**Assignment:** For the records that follow, please set down exactly the lines between the one holding "1021x772 pixels." and the one holding "Screen dimensions: 640x396", inclusive, and only those.

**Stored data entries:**

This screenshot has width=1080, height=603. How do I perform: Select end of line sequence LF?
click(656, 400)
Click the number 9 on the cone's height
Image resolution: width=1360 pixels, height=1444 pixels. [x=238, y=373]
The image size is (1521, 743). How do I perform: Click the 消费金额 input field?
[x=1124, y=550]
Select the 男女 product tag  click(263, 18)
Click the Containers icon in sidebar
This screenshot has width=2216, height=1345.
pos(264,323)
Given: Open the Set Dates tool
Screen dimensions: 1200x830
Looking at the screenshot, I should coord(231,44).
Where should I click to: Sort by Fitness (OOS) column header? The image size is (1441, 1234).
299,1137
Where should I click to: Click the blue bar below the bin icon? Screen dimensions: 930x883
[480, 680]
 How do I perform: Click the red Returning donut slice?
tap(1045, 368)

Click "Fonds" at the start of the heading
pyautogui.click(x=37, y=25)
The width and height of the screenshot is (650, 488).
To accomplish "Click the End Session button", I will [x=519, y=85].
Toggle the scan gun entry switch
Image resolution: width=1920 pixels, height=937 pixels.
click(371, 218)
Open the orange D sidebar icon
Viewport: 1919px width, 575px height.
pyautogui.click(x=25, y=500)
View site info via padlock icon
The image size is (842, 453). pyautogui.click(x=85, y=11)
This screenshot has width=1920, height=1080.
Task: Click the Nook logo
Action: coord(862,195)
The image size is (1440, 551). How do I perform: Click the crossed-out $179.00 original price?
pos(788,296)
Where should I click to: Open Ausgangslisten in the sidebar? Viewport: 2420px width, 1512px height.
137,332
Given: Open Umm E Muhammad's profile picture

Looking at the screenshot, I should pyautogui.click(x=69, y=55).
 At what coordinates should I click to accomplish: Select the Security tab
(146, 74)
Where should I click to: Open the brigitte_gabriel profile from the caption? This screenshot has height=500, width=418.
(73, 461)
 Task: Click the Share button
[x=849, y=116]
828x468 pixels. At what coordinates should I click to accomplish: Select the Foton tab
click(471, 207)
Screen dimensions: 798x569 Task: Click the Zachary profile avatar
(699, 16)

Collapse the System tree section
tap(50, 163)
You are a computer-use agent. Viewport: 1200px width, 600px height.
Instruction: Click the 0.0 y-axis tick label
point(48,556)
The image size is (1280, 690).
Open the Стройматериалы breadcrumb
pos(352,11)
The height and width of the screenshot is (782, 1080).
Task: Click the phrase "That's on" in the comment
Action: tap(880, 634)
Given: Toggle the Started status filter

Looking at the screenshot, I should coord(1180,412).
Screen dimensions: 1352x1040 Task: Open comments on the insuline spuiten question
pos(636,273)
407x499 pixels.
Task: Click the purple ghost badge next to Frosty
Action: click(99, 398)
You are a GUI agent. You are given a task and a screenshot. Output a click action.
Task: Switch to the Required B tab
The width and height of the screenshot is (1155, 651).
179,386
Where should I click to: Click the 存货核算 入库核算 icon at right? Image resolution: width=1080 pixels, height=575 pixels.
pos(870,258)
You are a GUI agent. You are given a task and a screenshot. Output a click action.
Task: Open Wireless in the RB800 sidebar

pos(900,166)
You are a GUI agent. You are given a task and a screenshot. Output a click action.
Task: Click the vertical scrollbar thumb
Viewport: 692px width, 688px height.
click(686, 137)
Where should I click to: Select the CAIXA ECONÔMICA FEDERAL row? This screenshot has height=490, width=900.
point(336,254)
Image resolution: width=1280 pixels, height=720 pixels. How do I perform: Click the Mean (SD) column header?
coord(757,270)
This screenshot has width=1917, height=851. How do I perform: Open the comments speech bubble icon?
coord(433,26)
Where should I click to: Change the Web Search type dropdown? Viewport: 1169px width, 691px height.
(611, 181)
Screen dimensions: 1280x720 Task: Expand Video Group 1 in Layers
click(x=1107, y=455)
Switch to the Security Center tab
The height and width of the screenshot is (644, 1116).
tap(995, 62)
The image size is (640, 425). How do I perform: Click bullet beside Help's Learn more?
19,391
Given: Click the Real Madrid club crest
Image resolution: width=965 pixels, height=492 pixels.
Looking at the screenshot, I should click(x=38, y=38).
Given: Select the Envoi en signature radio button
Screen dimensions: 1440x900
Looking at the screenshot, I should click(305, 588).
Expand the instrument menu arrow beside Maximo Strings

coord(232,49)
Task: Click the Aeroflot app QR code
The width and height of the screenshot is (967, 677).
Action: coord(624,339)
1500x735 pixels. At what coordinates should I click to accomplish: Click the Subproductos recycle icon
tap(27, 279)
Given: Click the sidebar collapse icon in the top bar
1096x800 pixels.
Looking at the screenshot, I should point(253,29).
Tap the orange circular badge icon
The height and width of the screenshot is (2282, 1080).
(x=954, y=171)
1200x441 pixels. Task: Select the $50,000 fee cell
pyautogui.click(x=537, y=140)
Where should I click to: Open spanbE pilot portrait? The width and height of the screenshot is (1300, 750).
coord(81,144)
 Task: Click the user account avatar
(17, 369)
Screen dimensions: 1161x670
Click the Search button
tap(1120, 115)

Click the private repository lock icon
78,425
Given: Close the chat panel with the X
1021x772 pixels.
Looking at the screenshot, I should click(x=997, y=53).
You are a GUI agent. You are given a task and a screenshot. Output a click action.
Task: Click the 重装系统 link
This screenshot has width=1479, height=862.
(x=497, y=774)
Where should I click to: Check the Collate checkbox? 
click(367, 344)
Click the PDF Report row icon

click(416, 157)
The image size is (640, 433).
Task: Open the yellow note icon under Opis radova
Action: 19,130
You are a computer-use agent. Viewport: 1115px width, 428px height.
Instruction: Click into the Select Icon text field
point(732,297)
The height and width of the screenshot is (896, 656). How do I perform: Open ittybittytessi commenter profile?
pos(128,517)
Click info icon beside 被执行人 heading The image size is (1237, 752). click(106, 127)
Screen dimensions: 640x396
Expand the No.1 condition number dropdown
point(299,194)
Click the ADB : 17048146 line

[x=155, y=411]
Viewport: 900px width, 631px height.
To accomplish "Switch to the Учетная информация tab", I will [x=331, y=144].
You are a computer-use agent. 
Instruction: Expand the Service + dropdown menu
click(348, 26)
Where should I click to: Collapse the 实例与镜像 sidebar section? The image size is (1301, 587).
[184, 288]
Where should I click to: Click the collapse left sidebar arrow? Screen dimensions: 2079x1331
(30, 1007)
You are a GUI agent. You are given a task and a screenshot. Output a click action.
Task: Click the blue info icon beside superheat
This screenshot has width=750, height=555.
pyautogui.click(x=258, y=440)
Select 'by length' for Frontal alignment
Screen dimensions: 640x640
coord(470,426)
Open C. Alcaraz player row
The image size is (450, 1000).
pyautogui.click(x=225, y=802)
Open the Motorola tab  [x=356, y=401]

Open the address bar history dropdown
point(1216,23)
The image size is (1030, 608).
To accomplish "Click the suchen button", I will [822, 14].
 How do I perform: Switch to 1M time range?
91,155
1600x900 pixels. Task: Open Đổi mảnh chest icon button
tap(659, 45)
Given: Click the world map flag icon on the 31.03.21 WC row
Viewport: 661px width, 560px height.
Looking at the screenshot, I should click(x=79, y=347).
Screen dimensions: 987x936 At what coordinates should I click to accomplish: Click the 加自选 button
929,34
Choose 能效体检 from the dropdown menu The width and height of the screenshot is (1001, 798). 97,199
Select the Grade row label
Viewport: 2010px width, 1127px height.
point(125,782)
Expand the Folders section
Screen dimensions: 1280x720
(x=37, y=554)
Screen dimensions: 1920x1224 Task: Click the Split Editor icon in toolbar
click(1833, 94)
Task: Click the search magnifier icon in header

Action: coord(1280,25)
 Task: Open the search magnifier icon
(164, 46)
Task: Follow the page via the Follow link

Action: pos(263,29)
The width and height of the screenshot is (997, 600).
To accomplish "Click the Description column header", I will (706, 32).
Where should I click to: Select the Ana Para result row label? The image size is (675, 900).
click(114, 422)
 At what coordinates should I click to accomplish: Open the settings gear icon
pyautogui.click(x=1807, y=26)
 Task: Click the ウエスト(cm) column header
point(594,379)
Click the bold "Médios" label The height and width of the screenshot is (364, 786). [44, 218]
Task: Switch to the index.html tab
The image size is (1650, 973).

**Exercise answer:**
1021x772 pixels.
Looking at the screenshot, I should click(x=997, y=53).
You are a GUI agent. You are given a task and a screenshot. Output a click action.
Task: Click the 重装系统 link
This screenshot has width=1479, height=862.
(x=497, y=774)
Where should I click to: Check the Collate checkbox? 
click(367, 344)
Click the PDF Report row icon

click(416, 157)
The image size is (640, 433).
Task: Open the yellow note icon under Opis radova
Action: 19,130
You are a computer-use agent. Viewport: 1115px width, 428px height.
Instruction: Click into the Select Icon text field
point(732,297)
The height and width of the screenshot is (896, 656). How do I perform: Open ittybittytessi commenter profile?
pos(128,517)
Click info icon beside 被执行人 heading The image size is (1237, 752). click(106, 127)
Screen dimensions: 640x396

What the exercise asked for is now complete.